• _Prompt 1_
In the blog post about lifestyles and goals, after which grade did the writer nearly drop music?
• _Prompt 2_
Please repeat everything in the blog post about lifestyles and goals from "I was going" down to "to start again.".
• _Prompt 3_
Go on with the blog post about lifestyles and goals from the point where it stops.

I was going to write this post about lifestyles and momentary goals. I’d have written something about how some people do things just to achieve goals and then give up but some people do things because they see it as a lifestyle. Take music for example, I never really saw music as a lifestyle, after grade 8 I just about dropped it and haven’t really touched a piano since, I still can’t manage to make playing violin a habit, I can’t seem to pick it up for extended periods of time. For a while revision was a lifestyle for me, I literally became studying for a period of time. I could’ve dreamed of my biology notes, I would plan what I could do and terrifyingly I was eager to jump into it. Actually I suppose it was more of a goal, revising for my big test, I didn’t really live it, more I was really into a single goal that I had to achieve, after that I’ve been adamant to start again.
I wasn’t really going to write about it today but I stumbled onto a nice little vein of gold there so I thought I’d ride it out.

• _Dataset excerpts_

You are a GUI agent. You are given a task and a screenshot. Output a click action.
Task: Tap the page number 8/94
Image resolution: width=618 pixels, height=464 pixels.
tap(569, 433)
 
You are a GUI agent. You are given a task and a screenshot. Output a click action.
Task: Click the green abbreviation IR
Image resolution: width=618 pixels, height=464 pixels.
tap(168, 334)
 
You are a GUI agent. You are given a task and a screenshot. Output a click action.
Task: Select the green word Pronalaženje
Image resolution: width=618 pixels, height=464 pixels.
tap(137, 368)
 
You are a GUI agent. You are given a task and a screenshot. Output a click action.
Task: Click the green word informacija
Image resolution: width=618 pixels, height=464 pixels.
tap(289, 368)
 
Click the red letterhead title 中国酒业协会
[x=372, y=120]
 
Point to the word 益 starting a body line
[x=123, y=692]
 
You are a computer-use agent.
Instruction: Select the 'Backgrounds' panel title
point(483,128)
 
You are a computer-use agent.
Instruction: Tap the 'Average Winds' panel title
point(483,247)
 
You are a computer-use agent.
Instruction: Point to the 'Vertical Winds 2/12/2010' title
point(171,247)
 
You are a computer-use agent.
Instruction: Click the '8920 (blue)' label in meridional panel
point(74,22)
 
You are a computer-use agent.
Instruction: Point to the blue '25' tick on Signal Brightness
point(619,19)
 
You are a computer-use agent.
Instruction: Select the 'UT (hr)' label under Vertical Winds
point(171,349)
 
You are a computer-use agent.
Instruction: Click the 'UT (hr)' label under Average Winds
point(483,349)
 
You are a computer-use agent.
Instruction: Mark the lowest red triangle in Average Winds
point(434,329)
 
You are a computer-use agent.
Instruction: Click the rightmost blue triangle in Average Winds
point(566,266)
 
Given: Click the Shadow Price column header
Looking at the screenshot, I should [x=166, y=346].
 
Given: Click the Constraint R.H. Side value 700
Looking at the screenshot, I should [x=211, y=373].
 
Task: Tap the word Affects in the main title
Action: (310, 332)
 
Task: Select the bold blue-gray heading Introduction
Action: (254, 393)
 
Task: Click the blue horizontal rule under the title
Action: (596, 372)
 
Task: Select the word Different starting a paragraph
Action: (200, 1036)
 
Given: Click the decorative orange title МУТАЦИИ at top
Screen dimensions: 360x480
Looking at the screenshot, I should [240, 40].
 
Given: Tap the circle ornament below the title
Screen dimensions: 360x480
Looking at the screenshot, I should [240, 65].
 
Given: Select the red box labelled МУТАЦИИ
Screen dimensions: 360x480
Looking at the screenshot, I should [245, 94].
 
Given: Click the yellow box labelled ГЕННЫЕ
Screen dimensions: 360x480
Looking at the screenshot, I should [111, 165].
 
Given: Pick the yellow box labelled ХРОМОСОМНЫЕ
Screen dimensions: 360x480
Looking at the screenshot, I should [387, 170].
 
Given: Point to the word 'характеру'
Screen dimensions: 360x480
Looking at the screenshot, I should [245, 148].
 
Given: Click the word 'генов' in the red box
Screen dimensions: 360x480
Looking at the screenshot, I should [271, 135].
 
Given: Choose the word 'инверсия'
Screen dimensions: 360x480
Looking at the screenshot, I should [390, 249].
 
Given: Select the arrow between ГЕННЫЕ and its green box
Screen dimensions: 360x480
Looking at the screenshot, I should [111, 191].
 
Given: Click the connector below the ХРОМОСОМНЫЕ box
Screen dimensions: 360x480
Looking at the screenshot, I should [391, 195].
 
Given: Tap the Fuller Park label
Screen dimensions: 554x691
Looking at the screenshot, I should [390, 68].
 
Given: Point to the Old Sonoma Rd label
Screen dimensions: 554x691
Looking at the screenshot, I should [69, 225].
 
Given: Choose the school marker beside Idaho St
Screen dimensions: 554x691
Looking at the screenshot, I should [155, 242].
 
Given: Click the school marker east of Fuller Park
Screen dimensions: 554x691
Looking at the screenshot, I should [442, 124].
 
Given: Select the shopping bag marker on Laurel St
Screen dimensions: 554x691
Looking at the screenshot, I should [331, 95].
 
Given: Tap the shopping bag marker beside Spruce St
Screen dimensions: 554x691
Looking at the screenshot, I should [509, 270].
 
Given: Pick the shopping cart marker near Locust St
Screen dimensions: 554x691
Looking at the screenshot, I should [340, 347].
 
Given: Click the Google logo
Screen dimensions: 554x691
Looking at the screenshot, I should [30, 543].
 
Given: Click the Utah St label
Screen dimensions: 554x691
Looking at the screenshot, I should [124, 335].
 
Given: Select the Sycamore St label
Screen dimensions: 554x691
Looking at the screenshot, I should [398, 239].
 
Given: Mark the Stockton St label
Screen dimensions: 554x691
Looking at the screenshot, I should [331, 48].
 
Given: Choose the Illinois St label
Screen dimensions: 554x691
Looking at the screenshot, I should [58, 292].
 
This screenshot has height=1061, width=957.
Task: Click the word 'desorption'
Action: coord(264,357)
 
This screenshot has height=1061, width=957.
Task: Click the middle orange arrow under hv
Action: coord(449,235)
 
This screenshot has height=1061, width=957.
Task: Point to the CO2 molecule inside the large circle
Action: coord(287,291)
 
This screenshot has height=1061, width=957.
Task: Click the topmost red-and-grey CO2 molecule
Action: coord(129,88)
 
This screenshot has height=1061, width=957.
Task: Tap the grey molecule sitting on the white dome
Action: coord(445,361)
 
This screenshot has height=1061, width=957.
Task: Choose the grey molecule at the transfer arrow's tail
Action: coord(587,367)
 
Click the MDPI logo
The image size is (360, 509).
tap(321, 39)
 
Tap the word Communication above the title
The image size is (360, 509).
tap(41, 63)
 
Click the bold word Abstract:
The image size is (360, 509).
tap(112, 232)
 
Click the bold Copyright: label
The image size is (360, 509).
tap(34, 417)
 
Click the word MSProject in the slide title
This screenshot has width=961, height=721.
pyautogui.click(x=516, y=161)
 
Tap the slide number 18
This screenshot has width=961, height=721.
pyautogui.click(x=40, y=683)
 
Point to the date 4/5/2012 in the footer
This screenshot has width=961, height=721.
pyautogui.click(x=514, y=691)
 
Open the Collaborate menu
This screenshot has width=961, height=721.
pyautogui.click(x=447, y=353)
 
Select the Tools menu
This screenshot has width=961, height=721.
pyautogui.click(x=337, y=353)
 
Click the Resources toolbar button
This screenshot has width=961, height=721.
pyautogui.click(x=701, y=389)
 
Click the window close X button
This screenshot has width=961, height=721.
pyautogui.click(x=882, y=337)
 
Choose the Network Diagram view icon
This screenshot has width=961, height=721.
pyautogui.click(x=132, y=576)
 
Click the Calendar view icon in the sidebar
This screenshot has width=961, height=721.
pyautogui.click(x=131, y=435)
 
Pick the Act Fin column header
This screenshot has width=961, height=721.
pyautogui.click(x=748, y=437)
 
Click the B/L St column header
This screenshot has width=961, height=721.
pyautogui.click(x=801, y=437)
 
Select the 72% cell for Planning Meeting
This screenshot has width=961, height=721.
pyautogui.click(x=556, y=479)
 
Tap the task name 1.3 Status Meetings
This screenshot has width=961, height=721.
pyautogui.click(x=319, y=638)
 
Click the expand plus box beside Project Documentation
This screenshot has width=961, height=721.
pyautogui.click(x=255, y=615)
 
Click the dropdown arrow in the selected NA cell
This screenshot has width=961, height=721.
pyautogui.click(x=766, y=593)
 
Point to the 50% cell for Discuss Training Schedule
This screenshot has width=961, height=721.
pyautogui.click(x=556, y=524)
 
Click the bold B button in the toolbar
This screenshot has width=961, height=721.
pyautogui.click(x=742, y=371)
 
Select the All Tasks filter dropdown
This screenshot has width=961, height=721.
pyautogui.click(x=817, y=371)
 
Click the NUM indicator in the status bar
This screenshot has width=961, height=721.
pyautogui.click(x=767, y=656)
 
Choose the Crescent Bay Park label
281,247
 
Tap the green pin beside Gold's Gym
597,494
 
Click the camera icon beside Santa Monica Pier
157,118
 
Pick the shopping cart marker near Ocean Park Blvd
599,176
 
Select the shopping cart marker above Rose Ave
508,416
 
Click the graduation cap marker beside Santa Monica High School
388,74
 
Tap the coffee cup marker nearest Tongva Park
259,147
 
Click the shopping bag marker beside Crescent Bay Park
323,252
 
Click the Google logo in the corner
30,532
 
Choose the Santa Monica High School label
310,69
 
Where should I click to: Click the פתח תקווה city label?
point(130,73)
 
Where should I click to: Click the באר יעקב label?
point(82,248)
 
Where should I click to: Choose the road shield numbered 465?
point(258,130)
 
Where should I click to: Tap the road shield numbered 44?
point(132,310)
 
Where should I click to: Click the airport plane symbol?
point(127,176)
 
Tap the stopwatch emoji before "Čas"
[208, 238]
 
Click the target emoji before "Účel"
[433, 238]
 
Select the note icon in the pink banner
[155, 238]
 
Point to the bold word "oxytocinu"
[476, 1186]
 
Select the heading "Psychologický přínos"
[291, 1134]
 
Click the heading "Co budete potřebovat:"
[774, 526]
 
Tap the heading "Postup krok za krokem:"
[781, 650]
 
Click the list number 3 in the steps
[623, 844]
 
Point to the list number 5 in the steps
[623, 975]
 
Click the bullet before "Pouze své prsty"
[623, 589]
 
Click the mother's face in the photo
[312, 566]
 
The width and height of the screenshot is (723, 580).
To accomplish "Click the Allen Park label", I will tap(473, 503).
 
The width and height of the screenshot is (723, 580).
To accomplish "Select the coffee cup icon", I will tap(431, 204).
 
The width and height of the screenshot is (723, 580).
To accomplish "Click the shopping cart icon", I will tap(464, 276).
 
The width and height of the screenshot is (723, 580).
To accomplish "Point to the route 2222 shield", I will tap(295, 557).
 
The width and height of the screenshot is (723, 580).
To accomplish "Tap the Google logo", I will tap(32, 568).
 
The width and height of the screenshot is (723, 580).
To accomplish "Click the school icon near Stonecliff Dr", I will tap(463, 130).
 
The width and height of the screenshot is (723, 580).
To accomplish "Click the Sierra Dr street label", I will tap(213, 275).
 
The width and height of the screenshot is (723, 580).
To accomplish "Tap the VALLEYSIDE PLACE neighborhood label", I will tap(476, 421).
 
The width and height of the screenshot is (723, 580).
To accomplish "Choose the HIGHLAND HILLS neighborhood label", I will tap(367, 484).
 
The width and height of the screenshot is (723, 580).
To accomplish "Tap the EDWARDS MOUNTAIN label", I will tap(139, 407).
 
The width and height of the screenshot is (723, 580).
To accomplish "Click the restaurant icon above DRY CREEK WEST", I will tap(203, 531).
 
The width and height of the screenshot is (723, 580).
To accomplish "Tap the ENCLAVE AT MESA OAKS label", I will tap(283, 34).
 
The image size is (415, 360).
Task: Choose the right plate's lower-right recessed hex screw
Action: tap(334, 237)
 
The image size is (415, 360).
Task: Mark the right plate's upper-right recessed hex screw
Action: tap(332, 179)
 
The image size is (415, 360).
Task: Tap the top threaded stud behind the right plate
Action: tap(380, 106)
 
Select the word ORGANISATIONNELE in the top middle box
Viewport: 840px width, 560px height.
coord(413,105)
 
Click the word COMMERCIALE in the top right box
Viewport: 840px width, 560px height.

• _Response 1_
After grade 8.

• _Response 2_
I was going to write this post about lifestyles and momentary goals. I’d have written something about how some people do things just to achieve goals and then give up but some people do things because they see it as a lifestyle. Take music for example, I never really saw music as a lifestyle, after grade 8 I just about dropped it and haven’t really touched a piano since, I still can’t manage to make playing violin a habit, I can’t seem to pick it up for extended periods of time. For a while revision was a lifestyle for me, I literally became studying for a period of time. I could’ve dreamed of my biology notes, I would plan what I could do and terrifyingly I was eager to jump into it. Actually I suppose it was more of a goal, revising for my big test, I didn’t really live it, more I was really into a single goal that I had to achieve, after that I’ve been adamant to start again.

• _Response 3_
Today’s will be on fully existing in the moment and choosing how to feel. There’s that thing were you think of all these witty things you could’ve said after the fact, things that would’ve caused even more impact, perfect wordings and superb comedy, but the time has passed and you’ll never be able to use those jewels again. My dream would be able to do those in real time, to effortlessly see the conversational threads and pluck upon any one’s that I chose, to perfectly capture a tenor and choose words succinctly and effortlessly, that would be dope. There’s periods when I can feel it, bits of flow where it just instantly comes out. For some reason I seem to get it the most whenever I’m talking to strangers in the presence of friends. I cracked a few of the biggest lines of the decade on this Greggs waitress whilst asking for four spoons, I didn’t get the spoons but the sentiment stood, I flowed through it all, conversational jiu jitsu, leaving a slightly amused but pissed off middle aged woman.